Uno de los principales focos de discusión -y negociación- en el marco de la ley miscelánea de reactivación y reconstrucción ha sido el crédito tributario al empleo.
Se trata de una de las principales medidas que defiende el ministro de Hacienda, Jorge Quiroz, para proteger el empleo de la población más vulnerable, ya que se enfoca en remuneraciones mensuales entre 7,8 y 12 UTM ($ 550.000 - $838.000), con una estructura que será un crédito equivalente al 15% para remuneraciones desde las 7,8 UTM, disminuyendo progresivamente para las rentas más altas hasta 12 UTM. El monto de este crédito podrá ser imputable al impuesto de Primera Categoría, al IVA y a los Pagos Provisionales Mensuales (PPM) de las empresas.
Ya en el trámite en la Cámara, el Ejecutivo modificó el instrumento, priorizando a los trabajadores menores de 25 años y las mujeres. Pero en el debate en el Senado ya ha abierto la puerta a acotarlo todavía más, específicamente a trabajadores vulnerables de sectores más expuestos al ciclo bajista de la economía y también para las compañías del rubro exportador de servicios. Según explico el ministro en entrevista con La Tercera este fin de semana, la reformulación reducirá su costo fiscal de US$ 1.400 millones a US$ 600 millones al año.
Sin embargo, no todos los actores ven con buenos ojos esta concesión de parte de La Moneda.
Uno de los más críticos es la Cámara de Comercio de Santiago (CCS). Un informe del gremio encabezado por María Teresa Vial manifestó su "preocupación" por los posibles cambios anunciados a la medida, enfatizando que un ajuste de tal magnitud en el instrumento "perjudica" el objetivo original y lo transforma en "incentivos específicos para determinadas actividades".
"El objetivo principal es hacer frente a los aumentos de costos laborales que deben soportar las empresas en virtud del exceso regulatorio reciente que, a juicio de expertos y de la misma institución, constituye el principal gatillante de la crisis que enfrenta actualmente el mercado del trabajo en nuestra economía", explicó el gremio.
Propuesta alternativa
El gremio no se queda solo en la crítica, sino que también postula un mecanismo alternativo para priorizar la protección del empleo, en especial del sector comercio.
Así, pone sobre la mesa establecer un tratamiento de crédito fiscal equivalente al 50% del gasto en cotizaciones previsionales adicionales (que llegarán al 9% de las remuneraciones en un plazo de nueve años), que deben financiar las empresas a partir de la reforma de pensiones.
Es decir, que los 7 puntos adicionales de cotización con cargo al empleador, que corresponden a gastos necesarios para generar la renta, podrían deducirse en un 50%, de los impuestos a pagar por la empresa.
"De esta forma, se contribuiría a reducir el costo neto de contratación para la empresa, así como el impacto negativo en el empleo y en las remuneraciones.

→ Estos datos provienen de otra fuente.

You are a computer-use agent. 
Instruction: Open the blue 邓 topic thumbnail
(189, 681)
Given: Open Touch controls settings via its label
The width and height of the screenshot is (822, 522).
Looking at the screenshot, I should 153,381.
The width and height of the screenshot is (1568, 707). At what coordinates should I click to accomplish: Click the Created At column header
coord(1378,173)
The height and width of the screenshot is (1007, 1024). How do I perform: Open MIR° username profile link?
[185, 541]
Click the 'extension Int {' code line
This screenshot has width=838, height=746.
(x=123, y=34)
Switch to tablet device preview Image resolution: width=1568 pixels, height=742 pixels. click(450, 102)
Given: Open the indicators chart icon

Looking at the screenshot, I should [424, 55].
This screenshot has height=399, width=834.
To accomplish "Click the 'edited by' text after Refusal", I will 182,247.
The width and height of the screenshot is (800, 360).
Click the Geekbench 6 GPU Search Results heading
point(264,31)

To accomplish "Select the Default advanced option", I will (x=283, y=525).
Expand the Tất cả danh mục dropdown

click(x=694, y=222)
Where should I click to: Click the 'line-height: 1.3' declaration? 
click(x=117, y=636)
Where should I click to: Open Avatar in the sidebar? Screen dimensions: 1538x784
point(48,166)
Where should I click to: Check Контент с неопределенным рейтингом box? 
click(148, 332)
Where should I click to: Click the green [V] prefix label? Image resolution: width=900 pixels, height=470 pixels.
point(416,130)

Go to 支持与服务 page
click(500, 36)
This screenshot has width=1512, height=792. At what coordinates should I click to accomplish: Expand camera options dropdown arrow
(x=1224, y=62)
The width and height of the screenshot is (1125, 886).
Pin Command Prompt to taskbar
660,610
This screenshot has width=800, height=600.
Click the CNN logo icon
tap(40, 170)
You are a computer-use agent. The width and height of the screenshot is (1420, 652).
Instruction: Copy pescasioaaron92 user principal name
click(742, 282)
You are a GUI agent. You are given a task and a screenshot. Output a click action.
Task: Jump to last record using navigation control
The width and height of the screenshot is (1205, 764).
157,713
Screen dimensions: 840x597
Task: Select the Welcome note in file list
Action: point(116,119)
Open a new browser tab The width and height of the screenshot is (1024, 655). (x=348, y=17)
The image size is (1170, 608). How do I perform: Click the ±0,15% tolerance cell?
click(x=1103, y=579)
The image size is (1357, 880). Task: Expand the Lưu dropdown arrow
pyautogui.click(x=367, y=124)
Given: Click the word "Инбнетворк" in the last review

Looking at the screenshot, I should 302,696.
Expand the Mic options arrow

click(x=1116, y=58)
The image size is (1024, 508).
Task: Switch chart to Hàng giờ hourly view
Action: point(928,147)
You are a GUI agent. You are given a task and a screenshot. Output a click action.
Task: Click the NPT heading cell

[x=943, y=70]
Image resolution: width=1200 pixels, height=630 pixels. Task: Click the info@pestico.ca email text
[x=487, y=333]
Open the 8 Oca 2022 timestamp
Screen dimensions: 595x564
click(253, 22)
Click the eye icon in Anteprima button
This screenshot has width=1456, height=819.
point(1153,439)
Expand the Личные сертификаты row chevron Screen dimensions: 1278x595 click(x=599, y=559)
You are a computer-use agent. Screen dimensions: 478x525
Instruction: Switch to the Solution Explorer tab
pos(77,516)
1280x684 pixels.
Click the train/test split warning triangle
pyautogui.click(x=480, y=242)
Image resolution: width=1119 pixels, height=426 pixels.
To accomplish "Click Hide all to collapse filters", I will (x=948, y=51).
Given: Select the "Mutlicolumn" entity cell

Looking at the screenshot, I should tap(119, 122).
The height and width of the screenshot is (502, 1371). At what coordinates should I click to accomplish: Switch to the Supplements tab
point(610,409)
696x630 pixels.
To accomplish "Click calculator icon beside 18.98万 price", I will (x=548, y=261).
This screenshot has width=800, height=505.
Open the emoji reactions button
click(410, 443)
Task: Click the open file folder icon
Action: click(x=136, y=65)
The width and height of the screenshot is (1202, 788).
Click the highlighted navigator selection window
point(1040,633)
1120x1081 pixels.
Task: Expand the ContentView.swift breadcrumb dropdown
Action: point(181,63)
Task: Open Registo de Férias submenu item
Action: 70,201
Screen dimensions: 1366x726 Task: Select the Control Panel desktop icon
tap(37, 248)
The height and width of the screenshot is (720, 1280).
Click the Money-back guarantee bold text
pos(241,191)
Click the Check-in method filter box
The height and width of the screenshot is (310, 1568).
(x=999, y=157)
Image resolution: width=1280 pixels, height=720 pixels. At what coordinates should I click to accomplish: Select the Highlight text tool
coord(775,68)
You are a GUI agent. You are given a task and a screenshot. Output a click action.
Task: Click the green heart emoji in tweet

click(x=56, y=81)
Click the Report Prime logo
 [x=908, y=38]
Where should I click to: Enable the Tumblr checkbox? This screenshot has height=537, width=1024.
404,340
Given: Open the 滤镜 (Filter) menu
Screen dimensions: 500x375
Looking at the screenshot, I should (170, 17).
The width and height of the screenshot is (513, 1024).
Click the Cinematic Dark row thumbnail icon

También se obtendría un incremento de los fondos previsionales, al haber un mayor número de personas con empleo formal gracias a la reducción relativa en los costos de contratación", complementa la propuesta, señalando que también posibilitaría una mayor recaudación de impuestos en los trabajadores de altos ingresos, así como un aumento de ingresos impositivos provenientes de empresas que, debido a la medida, lograrían mejorar su desempeño y mantenerse activas tributariamente.
A diferencia del proyecto del Ejecutivo, la propuesta de la CCS considera otorgar el beneficio por todos los trabajadores formales del país, no solamente a aquellos de determinados segmentos de remuneraciones o de tamaño de empresa.
"Ello se debe a que la crisis del mercado laboral es sistémica y transversal, por lo que si la intención es contribuir a enfrentar dicha crisis, las medidas deben ser igual de sistémicas y transversales. Cualquier otra aproximación generará distorsiones adicionales en mercado duramente golpeado y se transformará en beneficios específicos sin impacto macroeconómico", recalca la entidad.